I believe as we all grow older, we remember so many things -- good things, happy memories from years past.
I lost a dear cousin this past week, and as I grieved him, I remembered the good memories I had stored inside my memory bank. I remember the summers I spent at his house and going to revival at Heron Baptist Church for a week during the hot summertime.
I remember my aunts’ cold cellar where she kept her canned vegetables and things that needed preserving for the winter ahead and how I always loved to go down into that cool dark space. I can almost see the small dining room, just off the kitchen and the table with the oil cloth where we sat to eat meals.

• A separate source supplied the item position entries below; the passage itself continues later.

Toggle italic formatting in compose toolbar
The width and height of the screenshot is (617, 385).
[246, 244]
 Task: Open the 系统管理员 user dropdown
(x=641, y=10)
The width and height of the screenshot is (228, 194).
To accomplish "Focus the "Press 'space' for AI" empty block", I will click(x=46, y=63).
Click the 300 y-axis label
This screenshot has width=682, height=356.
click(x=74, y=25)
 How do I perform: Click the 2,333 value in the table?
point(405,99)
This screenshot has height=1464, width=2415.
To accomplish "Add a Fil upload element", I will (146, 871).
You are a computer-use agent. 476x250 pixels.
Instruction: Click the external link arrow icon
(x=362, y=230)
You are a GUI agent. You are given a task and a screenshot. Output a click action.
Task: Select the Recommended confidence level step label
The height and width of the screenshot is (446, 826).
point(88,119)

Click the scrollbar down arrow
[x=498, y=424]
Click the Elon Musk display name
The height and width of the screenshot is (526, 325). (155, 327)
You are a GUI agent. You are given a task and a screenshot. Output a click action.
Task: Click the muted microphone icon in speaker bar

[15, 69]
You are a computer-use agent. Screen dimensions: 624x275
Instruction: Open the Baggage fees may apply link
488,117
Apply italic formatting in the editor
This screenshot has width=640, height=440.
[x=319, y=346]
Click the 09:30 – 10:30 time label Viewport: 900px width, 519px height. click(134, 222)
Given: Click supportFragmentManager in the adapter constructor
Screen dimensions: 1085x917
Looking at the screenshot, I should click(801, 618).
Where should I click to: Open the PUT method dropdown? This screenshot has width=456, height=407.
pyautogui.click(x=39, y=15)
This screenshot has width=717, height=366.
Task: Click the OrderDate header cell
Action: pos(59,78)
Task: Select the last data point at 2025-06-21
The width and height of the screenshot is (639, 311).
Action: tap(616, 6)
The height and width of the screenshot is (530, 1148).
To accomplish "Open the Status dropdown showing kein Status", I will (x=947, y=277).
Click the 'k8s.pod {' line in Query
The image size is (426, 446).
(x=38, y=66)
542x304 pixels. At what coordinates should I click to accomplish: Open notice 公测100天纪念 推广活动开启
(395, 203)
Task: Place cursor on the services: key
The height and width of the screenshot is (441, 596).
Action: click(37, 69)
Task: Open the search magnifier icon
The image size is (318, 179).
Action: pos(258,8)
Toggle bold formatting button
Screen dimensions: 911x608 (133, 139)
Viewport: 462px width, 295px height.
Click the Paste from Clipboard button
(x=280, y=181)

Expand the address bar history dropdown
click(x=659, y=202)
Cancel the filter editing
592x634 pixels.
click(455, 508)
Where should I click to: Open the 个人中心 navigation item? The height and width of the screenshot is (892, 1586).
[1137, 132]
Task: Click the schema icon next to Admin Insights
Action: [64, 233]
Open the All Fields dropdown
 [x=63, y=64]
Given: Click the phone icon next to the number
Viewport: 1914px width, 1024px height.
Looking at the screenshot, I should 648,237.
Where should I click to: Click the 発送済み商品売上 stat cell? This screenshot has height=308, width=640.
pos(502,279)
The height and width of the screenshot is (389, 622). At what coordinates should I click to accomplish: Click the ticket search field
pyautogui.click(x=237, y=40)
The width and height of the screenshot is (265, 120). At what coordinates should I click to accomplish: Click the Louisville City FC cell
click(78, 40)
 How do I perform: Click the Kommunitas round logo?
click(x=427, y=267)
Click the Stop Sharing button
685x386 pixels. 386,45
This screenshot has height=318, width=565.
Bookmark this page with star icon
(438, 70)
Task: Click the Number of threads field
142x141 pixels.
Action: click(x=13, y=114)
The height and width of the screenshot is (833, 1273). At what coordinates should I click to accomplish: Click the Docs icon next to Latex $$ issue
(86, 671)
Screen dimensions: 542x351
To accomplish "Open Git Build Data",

When I was just a young child, we always gathered at my grandmother’s house for Sunday dinner, and he and his family were always there along with extra aunts, uncles and cousins. We would walk down into the woods where the overflowing streams ran swiftly over the moss-covered rocks and to the persimmon tree that grew on the bank. There was always quite a number of cousins around, as there were six siblings in my mother’s family and all of them had several children so there was always an abundance of cousins to keep us company.
As I have grown older, I have lost close touch with all these special kinfolks as their parents have all gone home, and people just don’t have family reunions the way we did back in the “good ole days.”
I have lost several of these cousins, but several are still here, and I just wonder why I let this loss of camaraderie happen. We get so caught up in our families, our jobs, our passions of life that we just stop visiting, even by telephone or getting together for a meal ever so often.
I realize COVID stopped lots of this closeness, but we were guilty of this lapse in closeness even before this malady hit us.
That is one thing I want to change this year: to have weekly or at the very least monthly meals where my family gets together to share our lives and enjoy a meal, even if it’s just an order of pizza. I want my children and their children to have some of the cherished memories that I have of growing up in a large family and the attachment with cousins.
I am making it a mission for me to find all my cousins’ addresses or phone numbers and touch base and catch up on their lives and relive some of the most precious and unforgettable memories of our yesteryears.
My grandmother was an excellent “from scratch” cook, and she always had some of her tea cakes for us to grab.
Tea Cakes
1 ½ cups flour
½ cup sugar
¼ cup butter
1 egg
3 tablespoons milk
½ teaspoon vanilla
Cream butter and add sugar and well beaten egg and flavoring and remaining ingredients. She never used a cookie cutter she just rolled them out and cut different shapes with a knife. Bake at 350 degrees for 10 – 15 minutes or until edges are browned.